Subsequently, using the crystallite size values, the micro-defect density at crystallite scale for (111) orientation can be calculated as well. As demonstrated, decreasing crystallite size increases the dislocation density and lattice misfit. Here the lattice constant a_cubic is also affected slightly by the dopant density and its value is calculated by Eq. 4³³.

$$~{\text{a}}_{{{\text{cubic}}}} = {\text{ d}}_{{{\text{hkl}}}} \left( {{\text{h}}^{{\text{2}}} + {\text{ k}}^{{\text{2}}} + {\text{ l}}^{{\text{2}}} } \right)^{{{\text{1}}/{\text{2}}}}$$

(4)

Here the h, k, and l are the Miller indices and d_hkl denotes the inter-planar spacing of a neighboring crystal plane. With increasing dopant molarity, the lattice constant of treated samples nears the lattice constant of perfect cubic zincblende-oriented CdTe thin films, which is reported to be 6.482 nm. This is due to the suppression of defect points in the bulk of CSS-grown CdTe toward increased crystallinity³⁴. Table 1 also highlights the highest crystallite grain size of (111) preferential orientation is 36.934 nm at 0.0005 M while the lowest 21.382 nm is 0.05 M accordingly. There is a noticeable change of crystallite grain size for different CuCl₂ molar concentrations, specifically for treated 0.001 M and 0.0005 M samples where the major crystallite size increase is observed.
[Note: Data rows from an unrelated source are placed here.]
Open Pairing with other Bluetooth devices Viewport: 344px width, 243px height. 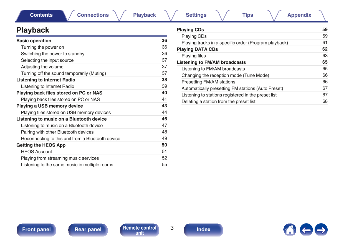[x=57, y=132]
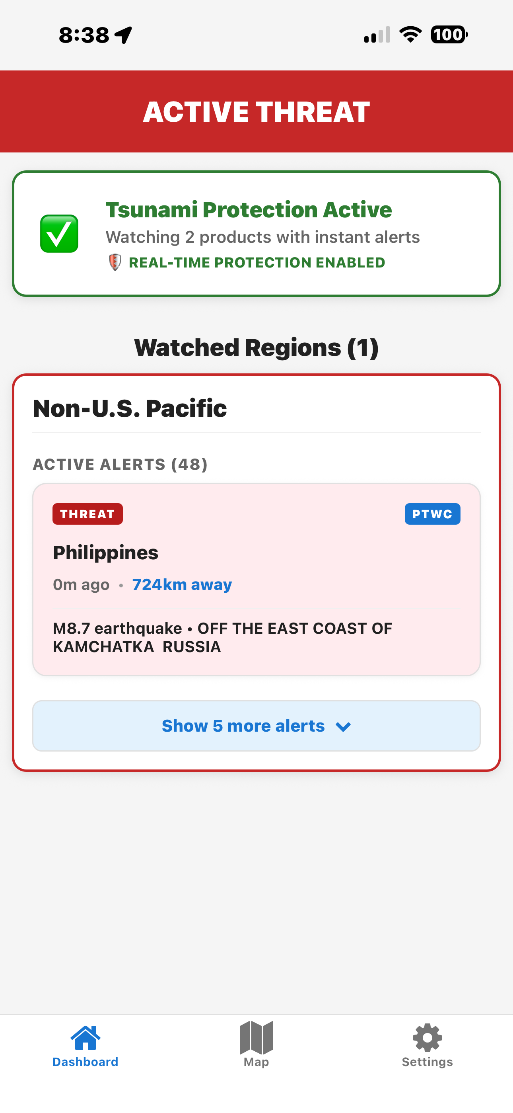This screenshot has width=513, height=1113.
Task: Open the Philippines threat details
Action: point(106,552)
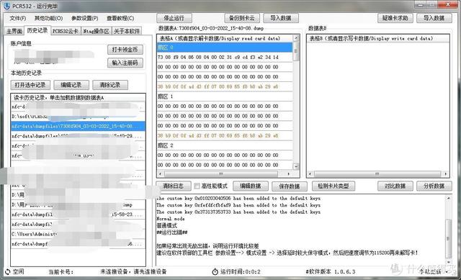
Task: Click the 停止运行 button
Action: (174, 18)
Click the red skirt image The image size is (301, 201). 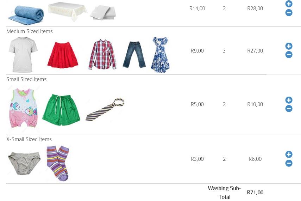pos(63,55)
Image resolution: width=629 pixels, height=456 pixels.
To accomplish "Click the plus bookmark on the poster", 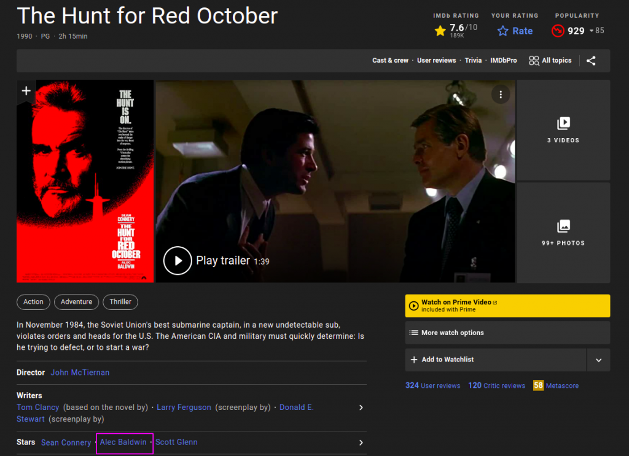I will tap(26, 91).
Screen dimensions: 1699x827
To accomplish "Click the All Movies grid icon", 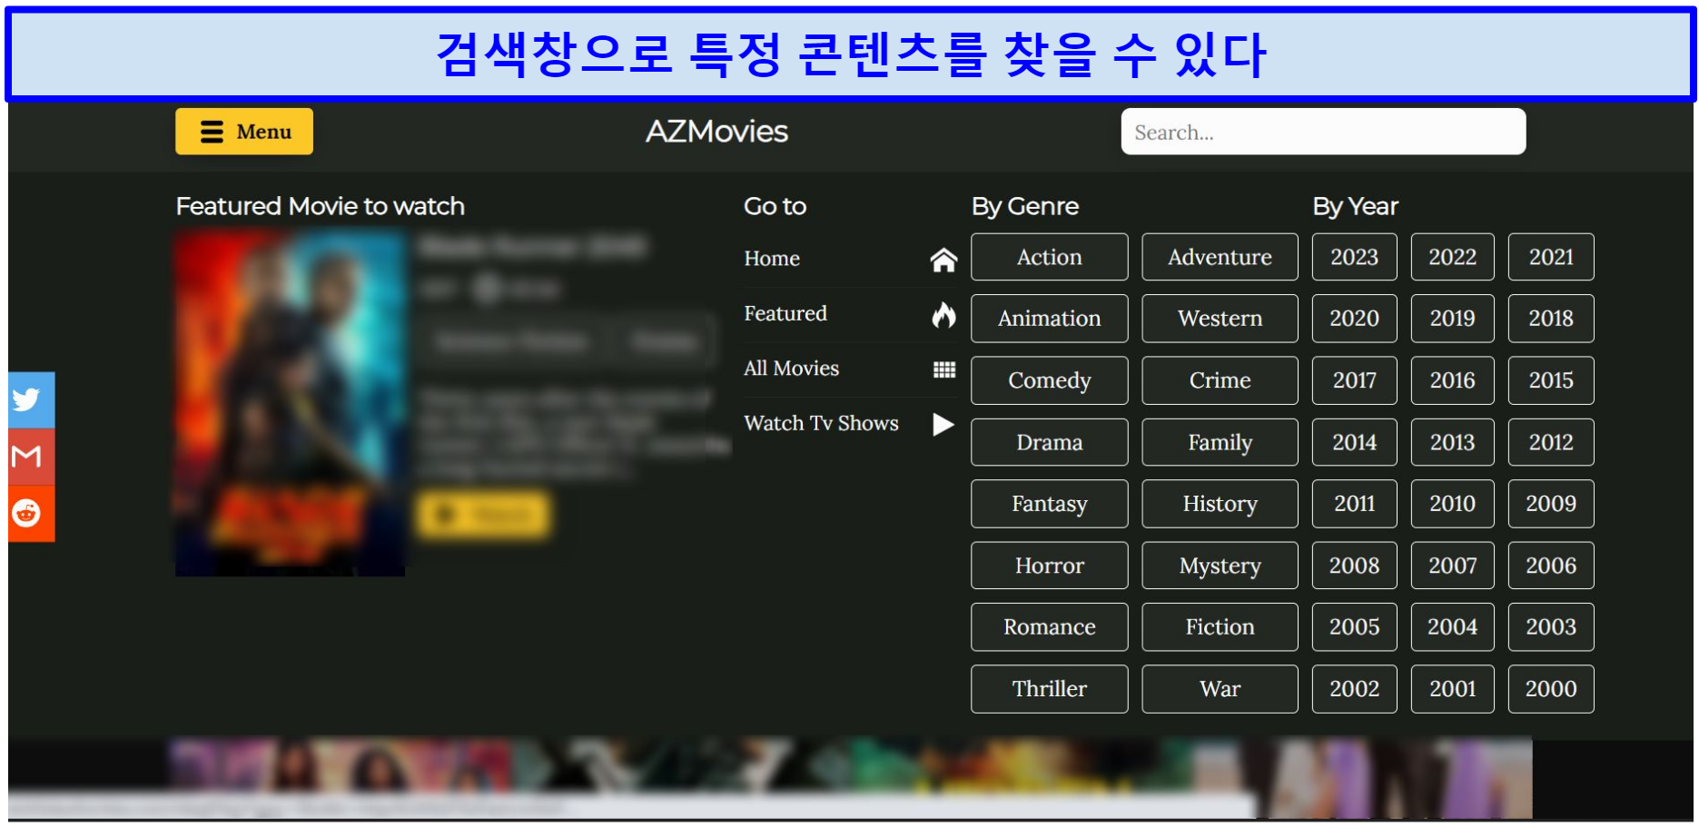I will (943, 369).
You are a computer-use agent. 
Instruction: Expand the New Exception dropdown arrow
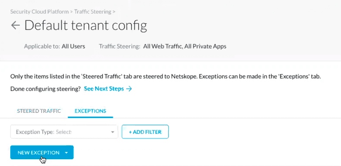[66, 153]
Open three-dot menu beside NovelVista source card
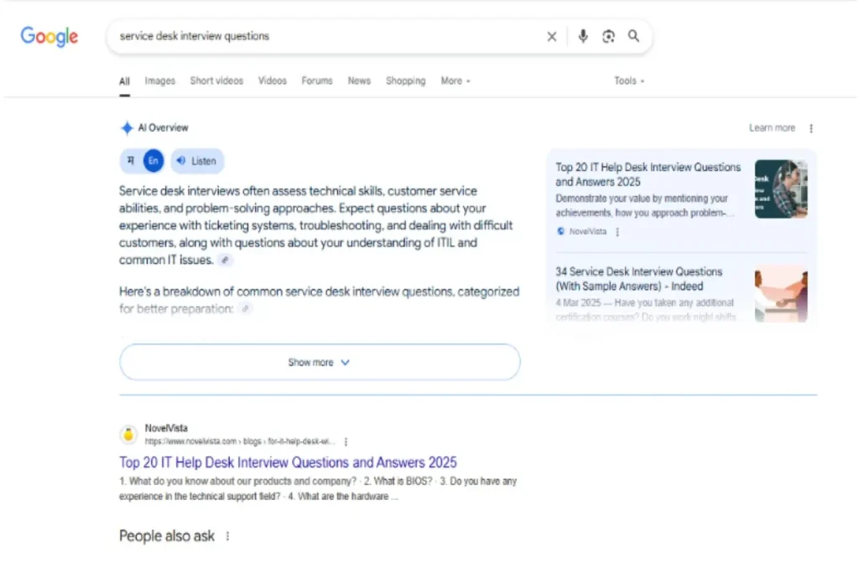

This increase took place in favor of the increase in favorable cubic crystal orientation resulting from the XRD test²⁷. Overall, the most cubic-oriented samples resulting from XRD graph were found to be the treated samples by 0.001 M and 0.0005 M solutions.

Fig. 4

a FWHM and crystallite grain size and b Micro-defect density, for CdTe samples treated by different CuCl₂ molar concentrations.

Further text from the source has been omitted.